Россия практически со времен ее появления на исторической арене всегда была Империей. В том числе и во времена Советского Союза, — хоть и лишенной сакральности, но империей.
Итак, Вы империалист. Но считаете ли Вы оправданным при этом называть себя и русским националистом?
Разумеется. В варианте русского национализма это синонимы. Свет Господень должен быть представлен во всем своем многообразии и священный долг русского народа следить за этой мировой гармонией. Что в свою очередь предполагает уделять особое внимание процветанию и могуществу моей нации. Мы обязаны быть лучшими.
Стало известно, что Вы сочувствуете обвиняемому в экстремизме известному активисту Марцинкевичу, по прозвищу «Тесак», автору сетевого проекта преследования педофилов. Что Вы видите в этом человеке, чего в нем не видят другие и что позволяет Вам выступить в роли его общественного защитника?
Я пастырь. Я в каждом человеке обязан видеть главное. Тесак — подлежит спасению. У него мятежная, но искренняя душа. Так же, как и у тысяч его сторонников. Просто они пока бродят во мраке. Но надо отдать им должное — они не равнодушны и для меня этого вполне достаточно. Если Тесак со своими единомышленниками поймут, что наши сердца открыты им, они откроют нам свои. Они обретут свои истинные цели, а мы обретем мощный общественный рычаг, при помощи которого сможем диктовать этому обществу свои морально-нравственные принципы. Современное общество — избалованный ребенок, нуждающийся в воспитании.
В Доктрине 77 Вы назвали национальными ценностями две — организацию нашего народа в храме для молитвы и на поле брани. Вы сами чувствуете себя священником и воином в одном лице?
Да. Так и есть. Каждый настоящий русский такой, его гипотетическая способность мыслить в духе Империума позволяет сочетать столь несочетаемое и при этом быть адекватным. Адекватный в «латыни» понимается как «соответствующий». На кириллице — это еще и «единый». Единый здравому смыслу, соответствующий ситуации текущего момента. Избирающий всевозможные формы, оптимальные для выживания и себя, и своей нации. Имеющих об этом точное суждение.

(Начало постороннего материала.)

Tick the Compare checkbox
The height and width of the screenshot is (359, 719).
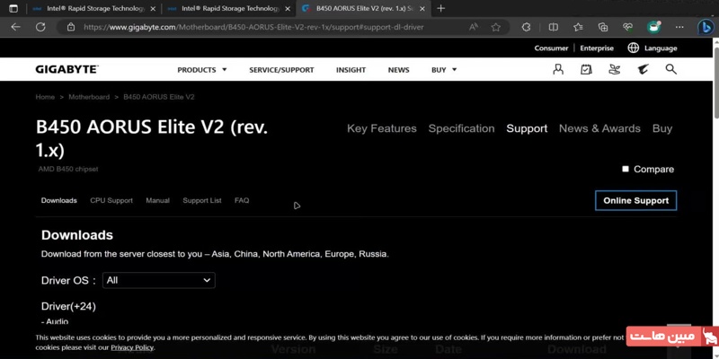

Пример: алкоголь это хорошо, если нет привыкания. Если есть хоть намек на оное, то алкоголь — это плохо, и адекватные не пьют. Водка — смерть. Понимают все. Почему пьют? Умереть хотят, жизнь в тягость. Почему так? Умереть боятся. Замкнутый круг. Который можно разорвать только насильственно. И таких кругов много. Поэтому адекватный человек всегда поневоле воин — и священники в том числе.
В рассказе «Предназначение» Вы описываете историю из своей жизни, когда Вам пришлось в Сербии столкнуться с бандитами-изуверами и методично их уничтожить. При чтении рассказа трудно поверить, что это не вымысел… В нем есть нечто сомнамбулическое… Как Вы сегодня воспринимаете это событие в своей жизни?

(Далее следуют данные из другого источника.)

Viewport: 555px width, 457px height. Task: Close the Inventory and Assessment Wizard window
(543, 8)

Я бы не хотел вспоминать этот период своей жизни. Иногда самые благородные намерения, лишенные ясной духовной логики, превращают человека в чудовище. Необходимо быть бдительным, «зверь» всегда рядом.
Как Вы оцениваете ситуацию в нашем кинематографе и, шире, в российском искусстве? Мы живем в эпоху подъема или упадка национальной эстетики?
Кинематографом правят деньги. Это факт. Чем больше ублажишь зрителя, тем больше он принесет денег. Это парадигма американского кино, принятая современным российским кинематографом к действию, взамен разрушенной социалистической парадигме «кино — идеологический инструмент». Я сторонник «серединного пути» — это не должно быть скучно, но должно нести в себе художественный и педагогический компоненты. Скоро выйдет фильм «Иерей-Сан», и я смогу наглядно продемонстрировать свои доводы.
Среди патриотов очень большие споры и недоумения вызвал фильм Лунгина «Царь». Как Вы сегодня относитесь к этому фильму и к своей роли в нем?
Фильм «Царь» в первую очередь художественное произведение. Спорить и недоумевать по поводу художественного произведения удел неуверенных. Мне же свойственно принимать или отторгать. В случае с фильмом Павла Лунгина я этого себе позволить не могу, поскольку сам в нем участвовал. Для фильма, имеющего благословение Святейшего Патриарха Алексия, я использовал весь имеющийся в моем распоряжении потенциал. Я должен был сыграть страшного человека, предвестника суровых перемен и трагических заблуждений. Я сыграл его. Но, признаться, я испытываю греховное удовлетворение при просмотре сцены казни этого персонажа. Он мне болезненно отвратителен.